ENTRIES SUPPLIED:
● ● ● ●

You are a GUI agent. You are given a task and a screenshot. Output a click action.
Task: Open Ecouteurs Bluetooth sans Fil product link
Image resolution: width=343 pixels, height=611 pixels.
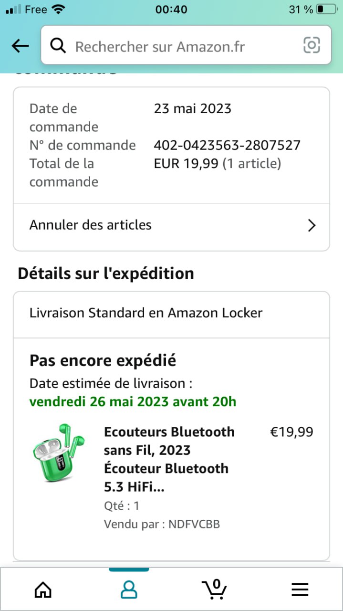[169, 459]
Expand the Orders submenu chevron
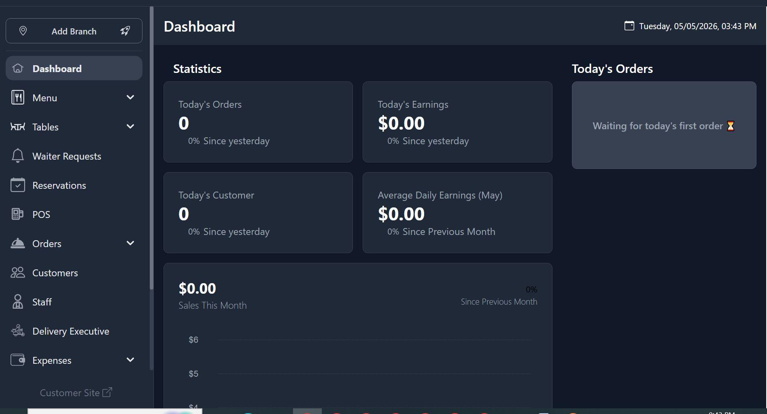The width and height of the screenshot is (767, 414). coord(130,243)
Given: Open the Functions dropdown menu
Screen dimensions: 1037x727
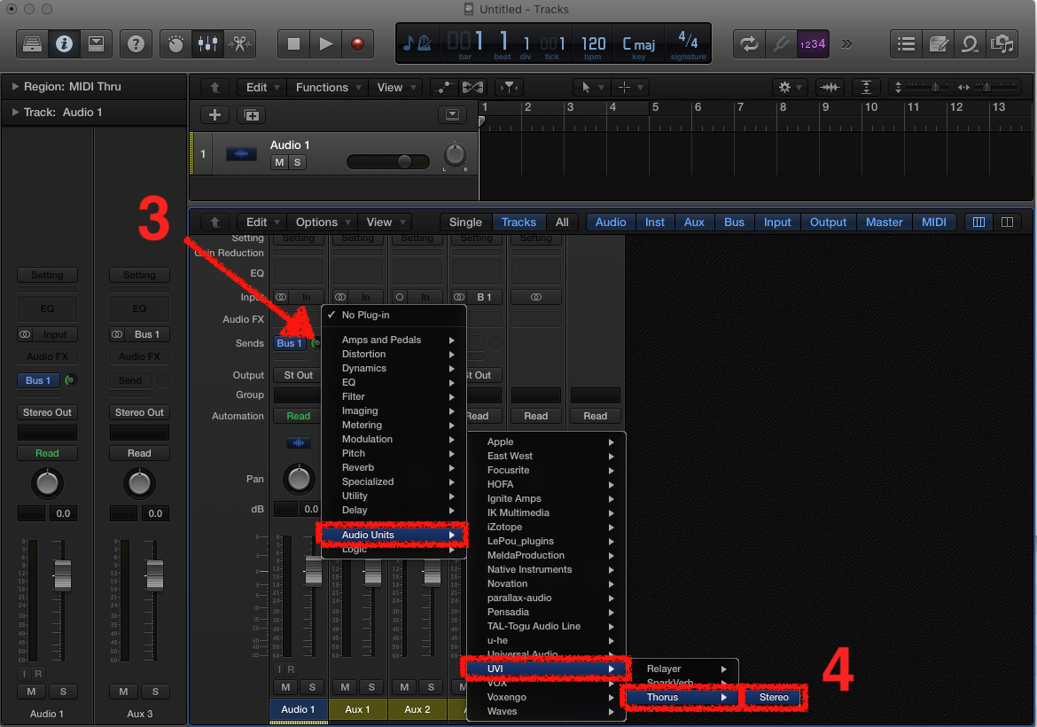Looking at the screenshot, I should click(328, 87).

● ● ● ●

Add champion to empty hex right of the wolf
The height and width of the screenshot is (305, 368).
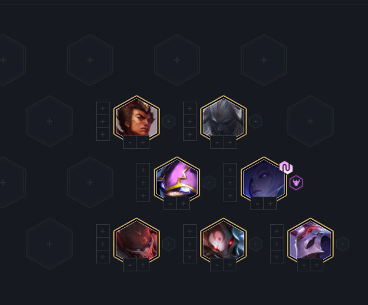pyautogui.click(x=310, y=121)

● ● ● ●

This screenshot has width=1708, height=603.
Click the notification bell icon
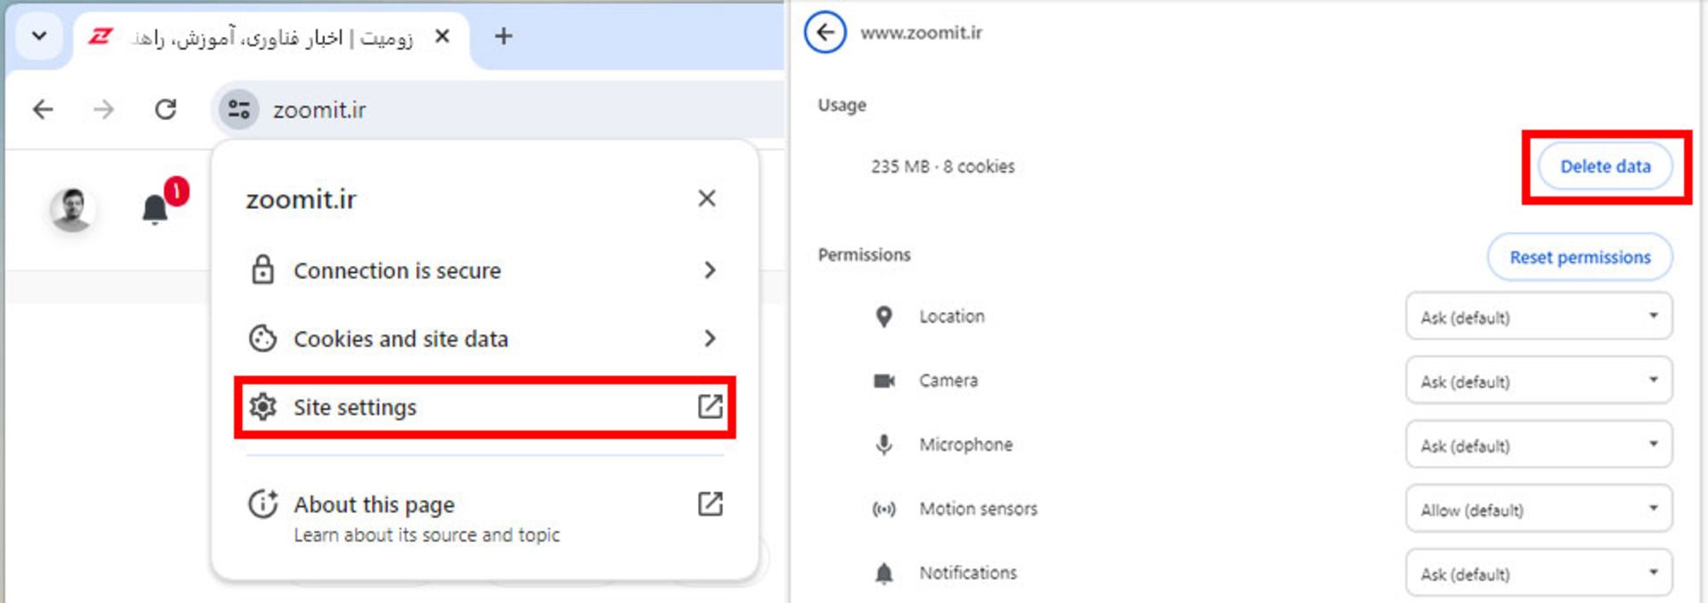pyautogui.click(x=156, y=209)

● ● ● ●

GOAL OF THE EXERCISE: Show every line above where "Open" is found.

YOUR SOLUTION:
Task: Open Ecouteurs Bluetooth sans Fil product link
Given: Open the Functions dropdown menu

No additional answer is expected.